**Text excerpt:**
• • • • •
Animated random walk with 25000 steps by Laszlo Nemeth (anglicized credit), CC0, via Wikimedia Commons

No surprise – non-random digit distributions

The distinction between perceived randomness and true randomness might have surprised some. It might even have surprised me, but as soon as I saw it, my mind connected it to another phenomenon: non-random digit distribution.

If you invent a supposedly random series of multi-digit numbers, there will be a preponderance of threes and sevens in the digits. People tend to avoid even numbers, fives, nines, and zeros when inventing numbers because they perceive these as ‘less random’ than they should be.

This is one of the obvious consequences of the difference between true randomness and perceived randomness.

Note that you have to exclude leading digits in such analyses, because of Benford’s Law.

    Benford’s Law

    The leading numbers of any long series of numbers is going to be disproportionately low. This makes total sense when you think about it for a minute.

    • In the numbers 1 to 20, eleven of the results will start with a 1, and two of them with a 2.
    • In the numbers 1 to 200, one hundred and eleven results will start with a 1, and twelve with a 2.
• • • • •
**The data:**
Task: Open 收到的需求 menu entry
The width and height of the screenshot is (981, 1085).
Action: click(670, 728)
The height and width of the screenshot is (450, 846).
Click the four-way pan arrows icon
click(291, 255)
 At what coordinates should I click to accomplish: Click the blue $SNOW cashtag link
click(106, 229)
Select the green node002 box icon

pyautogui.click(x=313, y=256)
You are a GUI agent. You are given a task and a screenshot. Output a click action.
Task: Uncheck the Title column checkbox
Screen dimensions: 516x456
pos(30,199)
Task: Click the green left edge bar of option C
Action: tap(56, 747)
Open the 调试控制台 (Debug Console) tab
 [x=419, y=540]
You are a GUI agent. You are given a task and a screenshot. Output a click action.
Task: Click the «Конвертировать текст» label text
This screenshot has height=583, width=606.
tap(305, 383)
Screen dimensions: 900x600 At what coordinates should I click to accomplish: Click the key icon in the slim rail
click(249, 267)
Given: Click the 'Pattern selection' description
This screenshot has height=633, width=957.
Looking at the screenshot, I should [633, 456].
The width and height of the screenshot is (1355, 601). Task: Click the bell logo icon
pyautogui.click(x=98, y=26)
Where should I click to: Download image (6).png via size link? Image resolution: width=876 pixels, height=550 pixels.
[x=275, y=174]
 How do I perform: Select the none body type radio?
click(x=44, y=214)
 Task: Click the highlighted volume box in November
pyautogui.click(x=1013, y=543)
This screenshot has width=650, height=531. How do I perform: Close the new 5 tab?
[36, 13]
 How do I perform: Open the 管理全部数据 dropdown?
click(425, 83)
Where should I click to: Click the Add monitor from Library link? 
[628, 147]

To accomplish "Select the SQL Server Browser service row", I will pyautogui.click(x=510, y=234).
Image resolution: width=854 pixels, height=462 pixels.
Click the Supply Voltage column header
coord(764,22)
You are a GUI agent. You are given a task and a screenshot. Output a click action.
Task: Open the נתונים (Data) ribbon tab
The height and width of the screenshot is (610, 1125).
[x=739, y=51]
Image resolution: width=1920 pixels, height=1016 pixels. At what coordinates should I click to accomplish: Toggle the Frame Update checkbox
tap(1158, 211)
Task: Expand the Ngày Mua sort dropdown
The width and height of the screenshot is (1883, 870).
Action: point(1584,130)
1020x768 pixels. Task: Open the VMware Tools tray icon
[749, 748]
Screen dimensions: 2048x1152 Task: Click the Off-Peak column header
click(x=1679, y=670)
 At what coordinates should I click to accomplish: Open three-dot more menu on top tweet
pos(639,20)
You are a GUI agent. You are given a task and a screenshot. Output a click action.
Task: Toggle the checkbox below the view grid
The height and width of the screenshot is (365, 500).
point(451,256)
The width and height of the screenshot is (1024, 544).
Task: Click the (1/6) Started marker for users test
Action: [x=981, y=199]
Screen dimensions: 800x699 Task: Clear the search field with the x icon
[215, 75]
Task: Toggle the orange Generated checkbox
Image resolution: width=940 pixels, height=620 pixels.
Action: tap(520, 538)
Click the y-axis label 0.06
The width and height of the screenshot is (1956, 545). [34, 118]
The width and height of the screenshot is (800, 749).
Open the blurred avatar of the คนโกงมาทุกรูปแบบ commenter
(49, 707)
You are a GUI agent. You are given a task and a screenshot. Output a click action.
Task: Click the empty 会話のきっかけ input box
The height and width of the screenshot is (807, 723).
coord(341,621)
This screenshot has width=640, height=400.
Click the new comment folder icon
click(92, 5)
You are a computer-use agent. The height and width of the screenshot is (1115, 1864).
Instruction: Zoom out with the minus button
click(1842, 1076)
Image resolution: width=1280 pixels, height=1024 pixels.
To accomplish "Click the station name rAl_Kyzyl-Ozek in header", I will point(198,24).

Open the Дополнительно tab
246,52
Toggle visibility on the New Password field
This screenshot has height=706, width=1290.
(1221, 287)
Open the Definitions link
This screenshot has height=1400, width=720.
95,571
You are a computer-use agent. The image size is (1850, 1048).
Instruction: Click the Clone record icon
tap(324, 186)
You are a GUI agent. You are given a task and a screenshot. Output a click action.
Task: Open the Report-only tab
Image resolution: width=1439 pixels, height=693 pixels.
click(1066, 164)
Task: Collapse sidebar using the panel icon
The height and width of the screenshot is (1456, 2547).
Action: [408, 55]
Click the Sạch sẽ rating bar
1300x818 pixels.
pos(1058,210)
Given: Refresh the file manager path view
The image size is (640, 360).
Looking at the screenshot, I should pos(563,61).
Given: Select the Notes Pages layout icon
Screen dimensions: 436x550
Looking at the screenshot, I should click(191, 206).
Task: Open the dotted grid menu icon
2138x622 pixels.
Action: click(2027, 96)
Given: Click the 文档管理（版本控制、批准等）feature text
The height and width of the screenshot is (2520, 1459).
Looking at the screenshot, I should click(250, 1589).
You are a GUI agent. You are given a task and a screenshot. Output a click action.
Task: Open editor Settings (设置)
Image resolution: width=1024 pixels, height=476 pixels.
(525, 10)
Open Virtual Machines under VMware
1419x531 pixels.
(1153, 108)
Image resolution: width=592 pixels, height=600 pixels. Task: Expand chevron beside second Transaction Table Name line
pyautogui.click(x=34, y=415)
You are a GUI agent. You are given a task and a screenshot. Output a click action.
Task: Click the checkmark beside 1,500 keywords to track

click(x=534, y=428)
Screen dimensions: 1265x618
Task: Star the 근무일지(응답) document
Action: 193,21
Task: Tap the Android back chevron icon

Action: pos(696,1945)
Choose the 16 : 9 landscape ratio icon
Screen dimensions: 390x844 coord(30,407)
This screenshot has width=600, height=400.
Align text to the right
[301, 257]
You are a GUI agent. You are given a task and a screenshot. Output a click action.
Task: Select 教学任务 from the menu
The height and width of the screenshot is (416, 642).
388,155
• • • • •
**Instructions:**
A - Reproduce the passage on non-random digits word for word, starting at the words "If you invent" and ending after the words "twelve with a 2.".
B - Write the next part of the passage on non-random digit distributions, picking up right after its final sentence.

**Answers to each task:**
A -
If you invent a supposedly random series of multi-digit numbers, there will be a preponderance of threes and sevens in the digits. People tend to avoid even numbers, fives, nines, and zeros when inventing numbers because they perceive these as ‘less random’ than they should be.

This is one of the obvious consequences of the difference between true randomness and perceived randomness.

Note that you have to exclude leading digits in such analyses, because of Benford’s Law.

    Benford’s Law

    The leading numbers of any long series of numbers is going to be disproportionately low. This makes total sense when you think about it for a minute.

    • In the numbers 1 to 20, eleven of the results will start with a 1, and two of them with a 2.
    • In the numbers 1 to 200, one hundred and eleven results will start with a 1, and twelve with a 2.

B -
    • In the numbers 1900 to 2023, all but 24 of the numbers will start with a 1, and the rest will start with a 2. This is a completely not-random distribution.

    Benford’s law, “also known as the Newcomb-Benford law, the law of anomalous numbers, or the first-digit law, is an observation that in many real-life sets of numerical data, the leading digit is likely to be small.” –Wikipedia

    While it’s obvious why Benford’s Law applies to some data sets, in others it is simply an observed fact that resists simple explanations. To test for randomness of digit distribution, you therefore have to exclude the leading digits.

No surprise – chits

Random sequences are a different thing to a set of random numbers or random die rolls.

For example, consider what happens if you are drawing chits numbered from one to twenty without replacing them. The sequence of results will be random, but each draw is not an independent variable, because you cannot draw a result that has already been observed. Every result (assuming you continue until all the chits have been drawn) will occur, but the sequence will be random.

This actually sheds light on both true randomness and perceived randomness.

    Public Domain Image supplied by Wikimedia Commons.

    The Perceived Randomness Significance

    When people think of what they perceive to be random distribution, the result is not unlike drawing chits from a bag for each coordinate on a chart. The accompanying illustration is a 200×200 grid containing 20,000 dark points (out of 40000) – so an even distribution of black and white. This is a plot of noise, basically, but it’s still what most people perceive as randomness.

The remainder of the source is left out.